To move up the list quicker, Hamilton said, a person’s condition had to deteriorate to the point where they become “a medical crisis.” His father reached that stage. When a spot was opened for him, the family had 24 hours to accept and two days to move him in. If they refused the spot, he would be taken off the crisis list and that would affect his level of care.

“To me, there’s just so many incredible overlaps between what happened with Ontario’s long-term care homes and how they were privatized and how we see the levels of service suffering, how we see staff shortages, how we see more attrition and what’s happening with our publicly funded health care,” Hamilton said.

“I’ll always go down swinging in defence of universal public health care in Canada. Health care is something that’s based on need, not how much money you have in your pocket to pay for a particular service.

“My dad’s experience with the health care system and long-term care and how rough it was, that motion, it was really real for me and really sad the decision went the way it did.”

Hamilton added that health care privatization is a slippery slope, with seniors on fixed incomes, or low-income families who need health care the most, seeing those that can pay for services “jump the queue to get to the top.”

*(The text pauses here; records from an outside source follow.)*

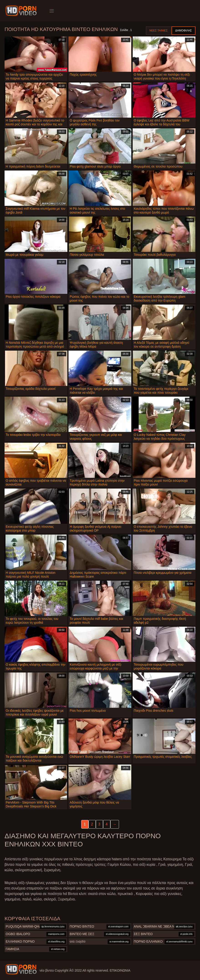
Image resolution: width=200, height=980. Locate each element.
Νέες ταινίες (159, 30)
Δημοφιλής (183, 30)
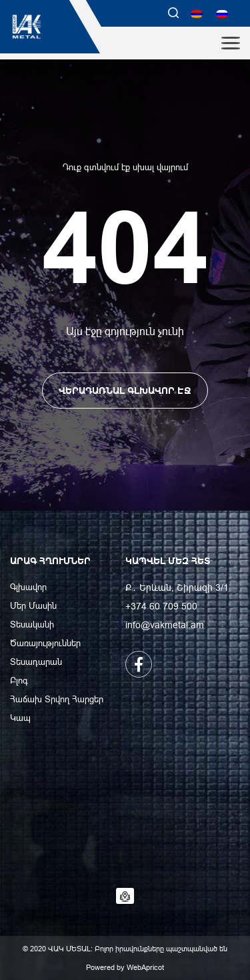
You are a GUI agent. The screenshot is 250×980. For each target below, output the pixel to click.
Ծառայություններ (45, 643)
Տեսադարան (36, 662)
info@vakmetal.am (165, 625)
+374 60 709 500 (161, 606)
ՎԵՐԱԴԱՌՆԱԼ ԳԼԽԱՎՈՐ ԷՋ (125, 391)
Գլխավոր (28, 587)
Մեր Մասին (33, 605)
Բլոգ (19, 680)
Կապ (20, 718)
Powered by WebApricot (125, 967)
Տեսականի (32, 624)
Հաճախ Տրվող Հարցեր (57, 699)
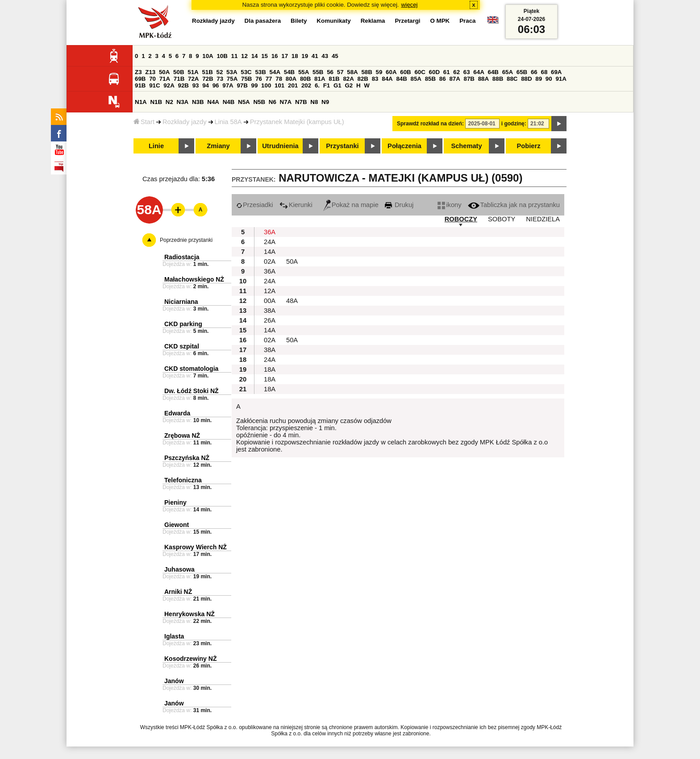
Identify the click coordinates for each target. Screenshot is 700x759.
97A (228, 85)
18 (295, 56)
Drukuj (399, 205)
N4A (213, 102)
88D (526, 79)
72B (208, 79)
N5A (244, 102)
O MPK (440, 21)
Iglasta (174, 636)
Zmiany (218, 146)
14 (254, 56)
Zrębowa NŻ (182, 435)
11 (234, 56)
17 (284, 56)
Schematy (466, 146)
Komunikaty (333, 21)
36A (270, 232)
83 (375, 79)
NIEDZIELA (543, 219)
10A (208, 56)
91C (154, 85)
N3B (198, 102)
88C (512, 79)
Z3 (138, 72)
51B (207, 72)
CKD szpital (182, 346)
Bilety (299, 21)
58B (367, 72)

That was something Dr. Mike Lawrie, of the Waterloo Region Health Coalition (WRHC), warned council about on May 16 if hospital services were reduced and the province continued “farming” services to for-profit clinics.

Lawrie said the writing has been on the wall for the last few years, with the government not spending $900 million slated for health care and looking to cut health care funding by $5 billion by 2024. In that time, he claimed, funding for private health care facilities doubled.

He was backed up WRHC volunteer Atinuke Bankole, who said pushing private for-profit clinics will erode Cambridge Memorial Hospital to the point it may be annexed in the coming decades.

“What we want to see is the proper and maximum use of all that pent-up capital in our hospital used in the public sector, not privatized to clinics who will make a profit off it and instead leave us with worse care,” she said.

Coun. Kimpson, however, wasn’t convinced private medical services will be a death knell for the health care system. She cited labs and medical imaging clinics the public can choose and access, and not have to pay out of their own pocket.

She added that the hospital already has relationships with private providers for endoscopy and cataracts as well.

“There is a lot of confusion about this bill,” Kimpson said. “The bill is about increasing access to health care by allowing certain procedures to be performed outside of a hospital setting at no charge to the patient.”

Coun. Ermeta backed up Kimpson, saying he uses private clinics all the time and never has to pay out of pocket. He added he “didn’t have enough information” to vote for the motion.

STORY BEHIND THE STORY: Coun. Scott Hamilton contacted the Times to expand upon his thoughts on why he was disappointed with council’s decision not to back a citizen-led referendum about Ontario health care privatization.